REQUIREMENT 1: Put the stretch of rows from the line containing "Task: Click View in Mac App Store button" through the line containing "pos(123,70)" into a JSON list of strings, one string per line and no blank lines.

── TEXT EXCERPT ──

RESPONSE: September 2018 ISSUE

Celebrating Foremothers of the Central Jurisdiction

African American women gather at Assembly 2018 to honor the women leaders of the former segregated Central Jurisdiction of The United Methodist Church.

Celebrating Foremothers of the Central Jurisdiction
Former United Methodist Women President Yvette Kim Richards addresses a gathering of African-American women during Assembly 2018.

More than 900 African American United Methodist Women members honored the women of the segregated Central Jurisdiction at a special gathering May 19 at The Power of Bold Assembly in Columbus, Ohio. Yvette Kim Richards, United Methodist Women president from 2012 to 2016, presided over the event that included thanksgiving for foremothers, greetings from national leaders and updates of current programs and mission emphases. The event also included the brief history of Methodist African American women who organized for mission prior to the forming of The United Methodist Church in 1968, especially the women who served in the segregated Central Jurisdiction. Gail Douglas-Boykin, a member of the United Methodist Women Board of Directors, presented this history at the special gathering.

The presentation, shared here, is taken from To a Higher Glory: The Growth and Development of Black Women Organized for Mission in The Methodist Church, published by United Methodist Women’s national office in 1978.

From the beginning

The contributions of black women in organized mission did not begin with the birth of the Central Jurisdiction in 1940. They are woven into the religious tapestry of the nation from the very beginning. Long before the church affirmed “the souls of black folks,” black women, caught in the tentacles of slavery, organized for mission the only way they could—cautiously.

Millions of African Americans in America were to come under the influence of Christianity through the Methodist Episcopal Church. The denomination’s anti-slavery stand undoubtedly drew slaves and free Negroes toward the Methodist Episcopal Church. By 1790, 20 percent of the 57,631 American Methodists were black.

Nothing is more regrettable in the annals of American Methodism than the erosion of the church’s initial opposition to slavery and its vision of a racially inclusive fellowship. Rather quickly, white Methodists bowed to racial status quo. Segregation set in. The church became more American than it was Methodist.

After debating slavery for years, the North-South regional factions in the Methodist Episcopal Church reached an impasse at the 1844 General Conference. Provision was made for the Southern conferences to form a separate denomination, which in 1845 became the Methodist Episcopal Church, South.

Woman’s Home Missionary Society

After the Civil War in 1866, the Methodist Episcopal Church launched the Freedmen’s Aid Society, a massive, never-to-be-forgotten venture to elevate the dignity of black people and provide educational, social and spiritual assistance to former slaves. Still, it was the Freedmen’s Aid Society, and women were automatically excluded from the board of directors. In 1880 the Woman’s Home Missionary Society was chartered.

───
── RECORDS SHOWN ──

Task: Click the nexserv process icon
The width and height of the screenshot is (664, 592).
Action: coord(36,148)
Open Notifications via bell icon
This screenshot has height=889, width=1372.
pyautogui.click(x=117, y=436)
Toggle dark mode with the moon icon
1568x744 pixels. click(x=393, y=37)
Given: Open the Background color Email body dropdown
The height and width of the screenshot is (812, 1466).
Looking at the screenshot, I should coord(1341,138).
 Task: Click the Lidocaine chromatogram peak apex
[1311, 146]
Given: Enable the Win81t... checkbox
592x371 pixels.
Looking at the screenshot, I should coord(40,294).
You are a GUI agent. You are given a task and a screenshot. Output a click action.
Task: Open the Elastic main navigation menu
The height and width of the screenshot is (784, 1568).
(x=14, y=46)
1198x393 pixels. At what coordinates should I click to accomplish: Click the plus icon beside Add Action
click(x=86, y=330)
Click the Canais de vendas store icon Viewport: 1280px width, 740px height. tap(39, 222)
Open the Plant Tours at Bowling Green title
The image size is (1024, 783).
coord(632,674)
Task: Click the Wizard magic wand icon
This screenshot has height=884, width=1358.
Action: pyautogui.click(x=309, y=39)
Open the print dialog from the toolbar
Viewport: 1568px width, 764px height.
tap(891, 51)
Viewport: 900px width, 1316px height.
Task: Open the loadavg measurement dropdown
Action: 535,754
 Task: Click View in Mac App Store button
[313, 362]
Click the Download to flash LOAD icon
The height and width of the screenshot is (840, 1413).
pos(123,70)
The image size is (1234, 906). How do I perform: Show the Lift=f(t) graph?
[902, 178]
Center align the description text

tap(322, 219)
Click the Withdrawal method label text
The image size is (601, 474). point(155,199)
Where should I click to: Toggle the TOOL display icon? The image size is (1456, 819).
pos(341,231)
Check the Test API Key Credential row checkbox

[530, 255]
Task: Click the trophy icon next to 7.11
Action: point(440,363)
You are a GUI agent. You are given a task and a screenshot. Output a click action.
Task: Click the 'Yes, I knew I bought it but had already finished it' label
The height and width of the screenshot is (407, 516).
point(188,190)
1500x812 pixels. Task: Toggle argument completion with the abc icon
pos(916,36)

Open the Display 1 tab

───

REQUIREMENT 2: Transcribe the stretch of the Central Jurisdiction article from "From the beginning" through "Methodists were black.".

EXERCISE ANSWER 1:
[
  " Task: Click View in Mac App Store button",
  "[313, 362]",
  "Click the Download to flash LOAD icon",
  "The height and width of the screenshot is (840, 1413).",
  "pos(123,70)"
]

EXERCISE ANSWER 2:
From the beginning

The contributions of black women in organized mission did not begin with the birth of the Central Jurisdiction in 1940. They are woven into the religious tapestry of the nation from the very beginning. Long before the church affirmed “the souls of black folks,” black women, caught in the tentacles of slavery, organized for mission the only way they could—cautiously.

Millions of African Americans in America were to come under the influence of Christianity through the Methodist Episcopal Church. The denomination’s anti-slavery stand undoubtedly drew slaves and free Negroes toward the Methodist Episcopal Church. By 1790, 20 percent of the 57,631 American Methodists were black.